The difficulty of saying what 'life' is brings to mind Justice Potter Stewart's famous description of pornography in 1964: it is hard to define, but we know it when we see it.

Yet do we really? Astrobiologists are haunted by the suspicion of terracentricity: we imagine that life elsewhere will look like life here, and bias our searches accordingly.

Some of this community struggle to shed such prejudice, questioning for example the complacent conviction that life depends on water. Others seek very general signatures that make no assumptions about biochemical specifics.

Now a new kind of fingerprint has been proposed by William Sparks of the Space Telescope Science Institute in Baltimore and his co-workers. They suggest we search for a characteristic signature of life by looking at light scattered from the surfaces of extrasolar planets1.

Vital signs

Proposals to identify a unique signal for life have a long history. In 1965, James Lovelock argued that Mars landers could spot life by detecting a sustained chemical disequilibrium in a planetary environment2. This idea had the virtue that it required surveying only a planet's atmosphere. On Earth, the high proportion of atmospheric oxygen, along with the presence of other trace gases, should be a giveaway, relying as it does on photosynthesis preventing oxygen from getting locked into minerals.

Life, but not as we know it? Credit: NASA / JPL

One of the most ingenious ideas is that life affects a planet's topography, for example by mediating chemical reactions that erode rock, by forming soil and protecting it from erosion, and by dictating climate. Geomorphologists William Dietrich and J. Taylor Perron have argued3 that the types and distributions of landforms on Earth probably betray life's influence, and that a better understanding of how they are formed might lead to a clear distinction between the contours of planets with and without life.

In their paper, published in the Proceedings of the National Academy of Sciences, Sparks and his colleagues argue that the presence of living organisms will be likely to make a planet's light circularly polarized, meaning that the plane of its oscillating electromagnetic fields is not random but has a characteristic twist to it, either to the left or the right.

In a twist

Circular polarization is a feature of light scattered from Earth, owing to the 'handedness' or chirality of the building blocks of biological molecules. All natural proteins, for example, are made from amino acids that have a 'left-handed' molecular shape — cells can't use the mirror-image right-handed amino acids to build proteins.

This molecular-scale twist means that the photosynthetic molecular apparatus of bacteria and plants absorbs light circularly polarized to the left or the right to different degrees, creating a net circular polarization in the scattered light.

It's not obvious that this will show up when the light is seen from afar, however, because the scattering process is complicated. That's why the researchers checked that the signature remains evident in light bouncing off cultures of marine photosynthetic bacteria. It does, as indeed they found also for reflected light from a maple leaf.

Whether this method will work for light from exoplanets is another matter.

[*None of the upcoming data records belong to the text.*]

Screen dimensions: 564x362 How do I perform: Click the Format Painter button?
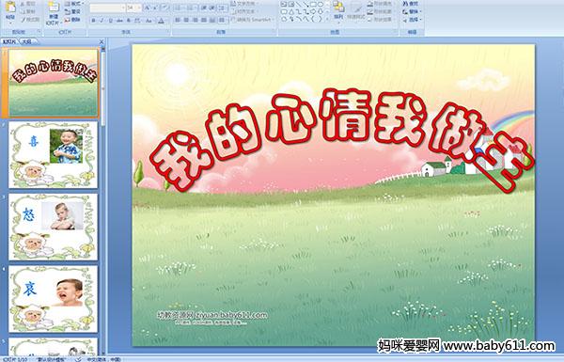[x=31, y=20]
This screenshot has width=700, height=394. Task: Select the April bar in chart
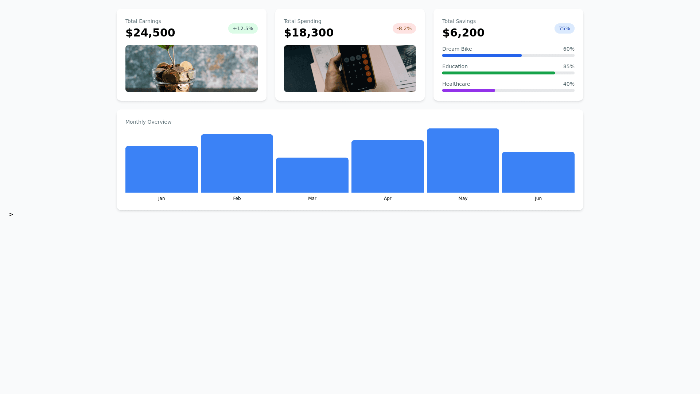click(388, 166)
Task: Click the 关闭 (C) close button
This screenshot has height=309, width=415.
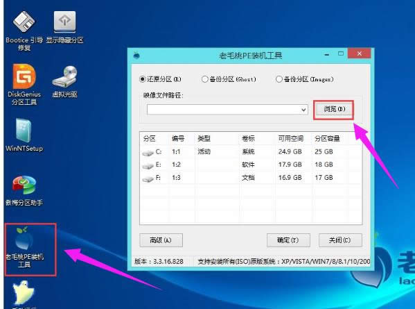Action: pyautogui.click(x=340, y=240)
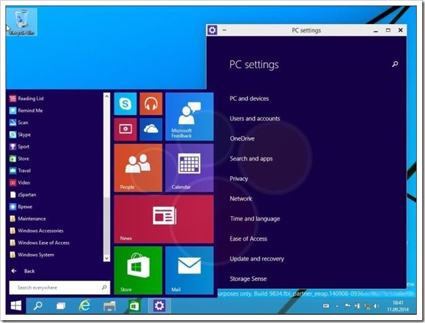Screen dimensions: 425x323
Task: Open the OneDrive cloud tile
Action: 151,129
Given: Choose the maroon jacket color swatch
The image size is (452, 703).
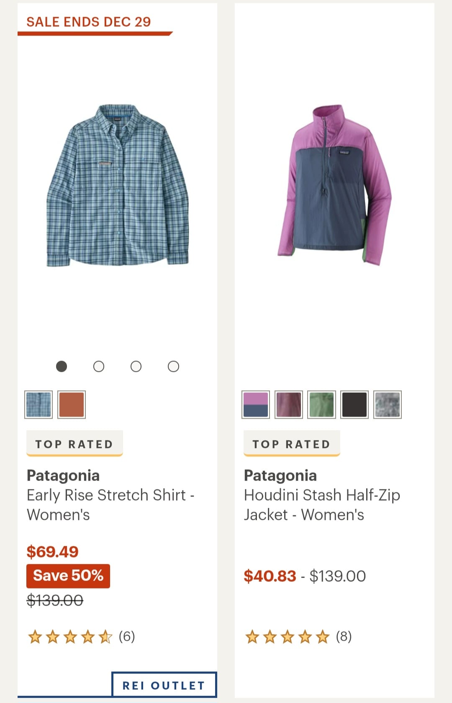Looking at the screenshot, I should tap(289, 404).
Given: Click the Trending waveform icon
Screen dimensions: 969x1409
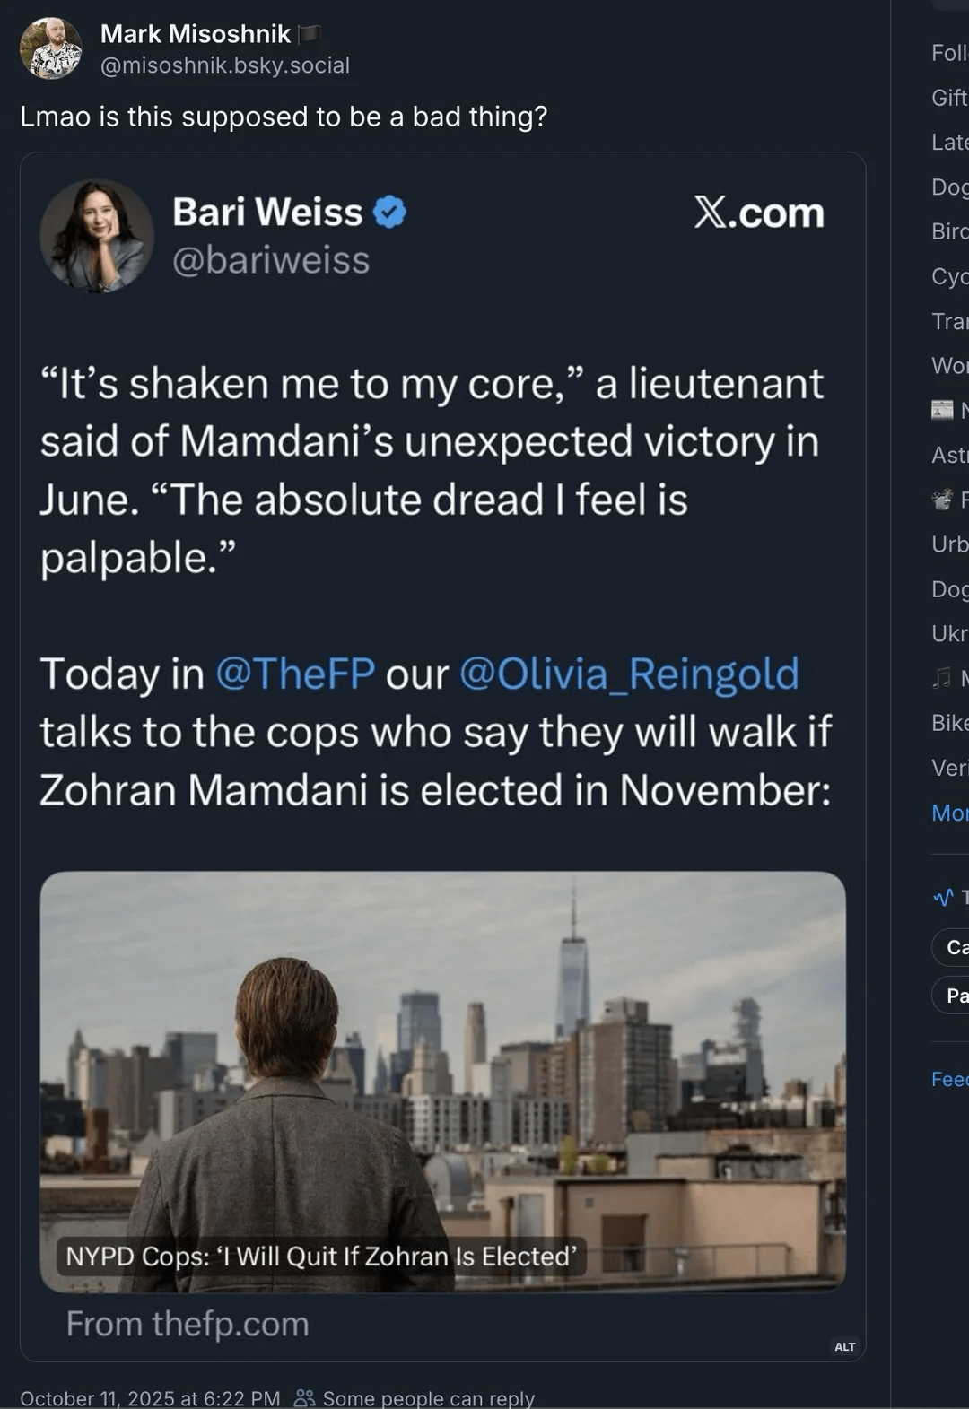Looking at the screenshot, I should [x=942, y=896].
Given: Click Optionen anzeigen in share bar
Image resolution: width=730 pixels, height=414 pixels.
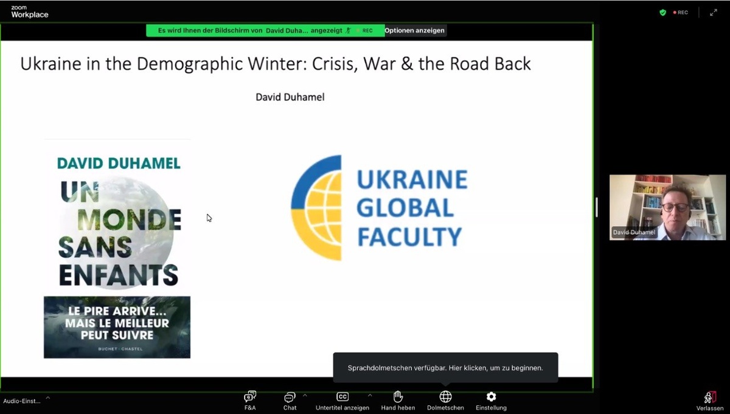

It depends on what proportion of surface scattering comes from living organisms, and on whether this light can be distinguished from that of the parent star.

But who says life has to be uniquely left- or right-handed? 'Homochirality', say Sparks and colleagues, 'is thought to be generic to all forms of biochemical life as a necessity for self-replication'.

This statement draws on the work of astrobiologist Radu Popa of Portland State University in Oregon4 – but he offers only a plausibility argument based on the idea that homochirality simplifies polymer structure in a way that makes information copying more efficient. This doesn't imply that homochirality is essential, but only that it might help. And we know that life does not always do things in the most efficient way.

Terracentric?

However, the new proposal actually goes back a long way. An intimate association between life, chirality and polarized light was made in the nineteenth century, first by the French scientist Jean-Baptiste Biot and then by Louis Pasteur, who sought Biot's advice on his seminal discovery of handedness in organic molecules.

Biot, a pioneer in the study of optics and polarization, coined the term 'optical activity' to describe a substance that rotates the plane of polarized light. It was no coincidence that this in itself suggested the operation of some vital, 'active' agent, rather than lifeless passive matter. Biot came to believe that optical activity was "the sole means in man's possession of confronting the otherwise undefinable limit between life and nonlife on the molecular level"5.

Pasteur became a staunch advocate of this view, to the extent that (contrary to the popular belief) he developed something of an anti-materialist, vitalist stance on what life is: he felt that optical rotation must result from "the play of vital forces".

We now know, partly through Pasteur's own work, that he and Biot were wrong. Sparks and colleagues are on sounder ground, but their idea could be seen to support the suspicion that life is everywhere built in our own image.